In November, a family filed a 1-dollar-short-of-a-billion-dollar class-action lawsuit against electronic health records (EHR) vendor eClinicalWorks. The family of Stjepan Tot claimed that a lack of transparency in the company’s EHRs prevented proper treatment of his cancer, resulting in his death.
Now, primary care physicians in 2 different states have filed another class-action suit against the company, asserting that its services did not achieve Meaningful Use standards as promised. Carrollton Family Clinic LLC, located in Mississippi, and Perrin Curran, MD, a California physician, filed the complaint in the US District Court of Massachusetts on December 21st.
“[eClinicalWorks]’s software failed to live up to [eClinicalWorks]’s promises and guarantees, and its statements about its software’s current compliance with the certification criteria of the Meaningful Use program were outright false,” the complaint states.
The primary care physicians allege that the technology cost them government reimbursement. Curran says he had to return $18,000 because his EHR system did not allow him to verify his 2011 attestation, while the Carrollton practice says it was denied Meaningful Use incentives by Mississippi officials who deemed the eClinicalWorks system noncompliant. The plaintiffs are demanding the right to seek damages in a jury trial.
The company claims that the charges are “wholly without merit,” though the filing cites the company’s $155 million settlement from May 2017 as evidence of its software problems.
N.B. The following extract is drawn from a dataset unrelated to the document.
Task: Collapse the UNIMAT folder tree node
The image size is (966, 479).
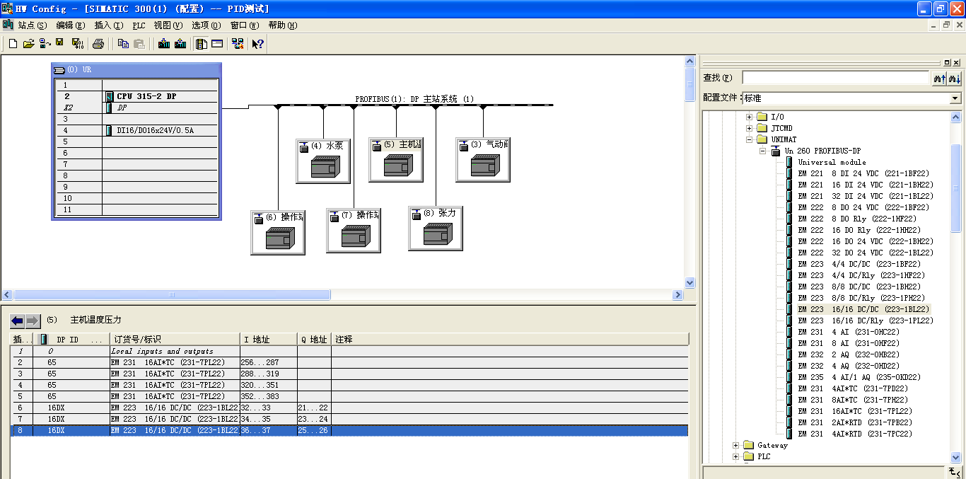Action: pyautogui.click(x=750, y=139)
In that case, the Department of Justice ordered the company to pay out the substantial amount to a series of plaintiffs based on failure to meet Meaningful Use requirements.
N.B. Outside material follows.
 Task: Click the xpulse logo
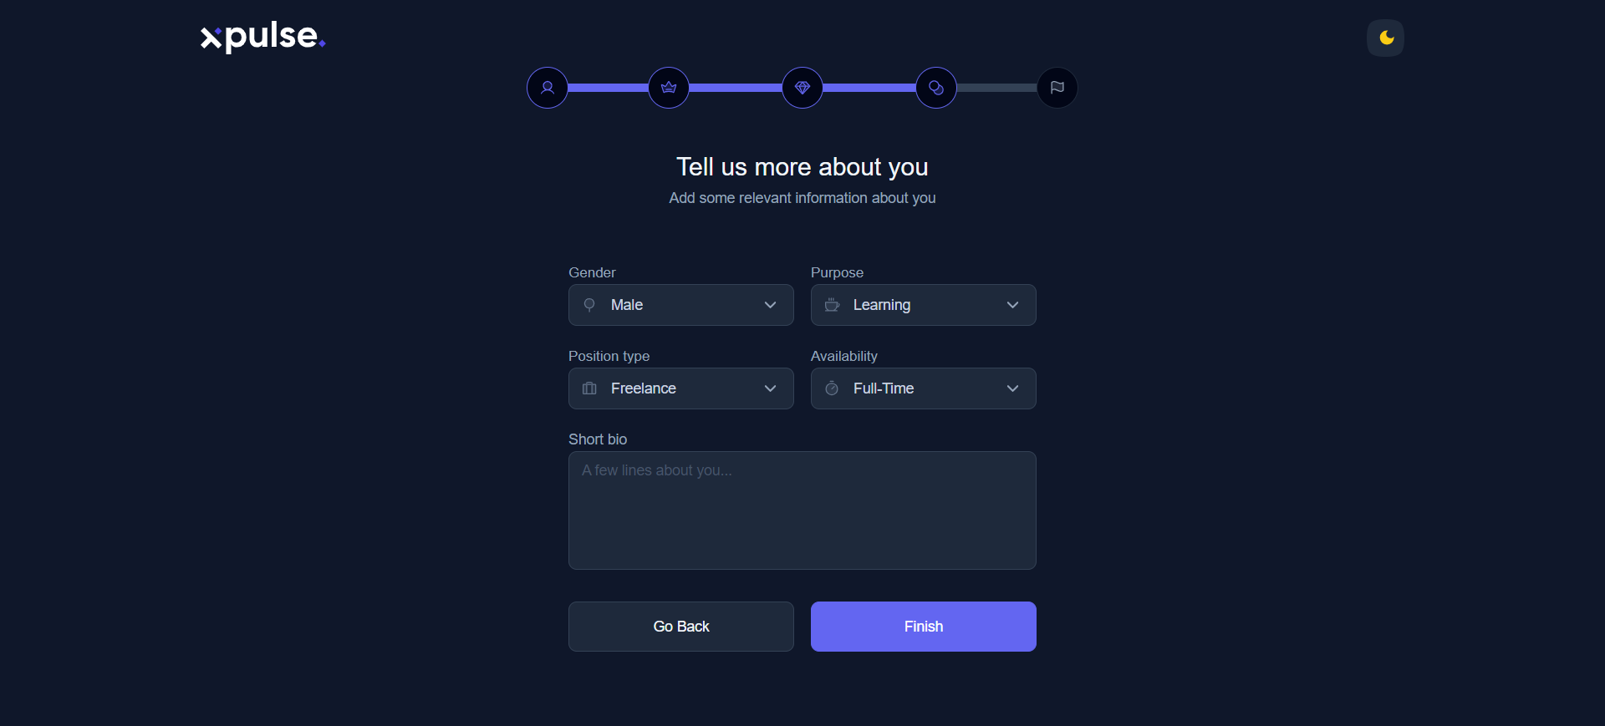pos(262,38)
The suit, first reported by Healthcare IT News, continues the flurry of lawsuits lobbied against EHR providers at the end of 2017. Epic Systems is being sued for hundreds of millions of dollars for allegedly overbilling CMS. Cerner is challenging Epic’s contract with the University of Illinois, and more than 60 Indiana hospitals, alongside records company Ciox, are being accused of inaccurately reporting compliance with Medicare Meaningful Use measures and defrauding taxpayers of millions.
CliniComp is suing Cerner for allegedly violating its patents for cloud-based EHR technology. Of course, if CliniComp has a viable case, it may apply to almost every other vendor in the space, too.